═════ Supplied text

The final elimination we apply is that Boris must have a neighbor with degree greater than 100: the fearless leader.  We can eliminate some Borises this way by ignoring the navy blue nodes without a white node neighbor.  We save the final Employee, Boris, Handler, and Fearless leader lists.  From the original graph, we select these nodes and produce a new sub network.  We use our saved lists to extract the sub network including the employee, Boris, handlers, and fearless leader nodes.  This network represents all possible criminal employee networks with social structure A. 

 

At this stage we can finally observe the most likely social structure A network from the limited possibilities.   For example, we know handlers do not communicate; therefore, node 171 is unlikely the criminal employee.  This process helps us produce a solution, centered at employee node 100, which perfectly fits social structure A.  We complete the network by identifying the International Contacts of the Leader.   The fearless leader has a broad network of 14 international contacts and is located in a larger city.  This extra information adds to our confidence that node 100 is the criminal employee.    Figure 2 shows a few of the finals networks we analyze.

══════════
═════ Supplied material

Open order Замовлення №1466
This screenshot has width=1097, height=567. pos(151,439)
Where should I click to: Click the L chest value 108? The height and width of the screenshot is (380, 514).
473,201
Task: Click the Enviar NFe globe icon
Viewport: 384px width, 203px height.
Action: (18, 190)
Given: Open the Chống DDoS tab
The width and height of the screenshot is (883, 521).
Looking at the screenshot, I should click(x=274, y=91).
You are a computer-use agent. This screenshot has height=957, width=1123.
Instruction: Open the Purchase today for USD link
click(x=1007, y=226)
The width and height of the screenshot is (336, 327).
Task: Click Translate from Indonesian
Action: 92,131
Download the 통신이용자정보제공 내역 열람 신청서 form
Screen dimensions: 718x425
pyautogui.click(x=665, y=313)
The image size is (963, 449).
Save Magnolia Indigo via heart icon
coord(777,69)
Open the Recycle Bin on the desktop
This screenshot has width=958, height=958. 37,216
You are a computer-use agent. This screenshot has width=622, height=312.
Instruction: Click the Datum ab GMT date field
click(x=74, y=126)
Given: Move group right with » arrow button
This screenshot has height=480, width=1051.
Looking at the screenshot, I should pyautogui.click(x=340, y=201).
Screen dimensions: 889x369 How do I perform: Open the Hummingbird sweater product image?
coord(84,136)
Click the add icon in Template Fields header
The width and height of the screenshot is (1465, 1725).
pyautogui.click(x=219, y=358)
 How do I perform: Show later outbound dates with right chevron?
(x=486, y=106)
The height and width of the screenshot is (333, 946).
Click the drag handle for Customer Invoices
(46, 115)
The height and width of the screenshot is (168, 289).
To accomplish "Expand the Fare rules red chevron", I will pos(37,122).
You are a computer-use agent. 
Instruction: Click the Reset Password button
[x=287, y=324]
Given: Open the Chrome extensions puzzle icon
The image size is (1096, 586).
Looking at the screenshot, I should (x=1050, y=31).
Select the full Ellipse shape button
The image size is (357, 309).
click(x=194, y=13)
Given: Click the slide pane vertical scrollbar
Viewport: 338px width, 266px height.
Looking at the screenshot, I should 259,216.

══════════

◆ **What is needed**:
Using the network analysis text above, answer each question.
(a) What degree must Boris's neighbor, the fearless leader, have?
(b) Which node does the text call unlikely to be the criminal employee?
(c) How many international contacts does the fearless leader have?

◆ **Response area**:
(a) A degree greater than 100.
(b) Node 171.
(c) 14.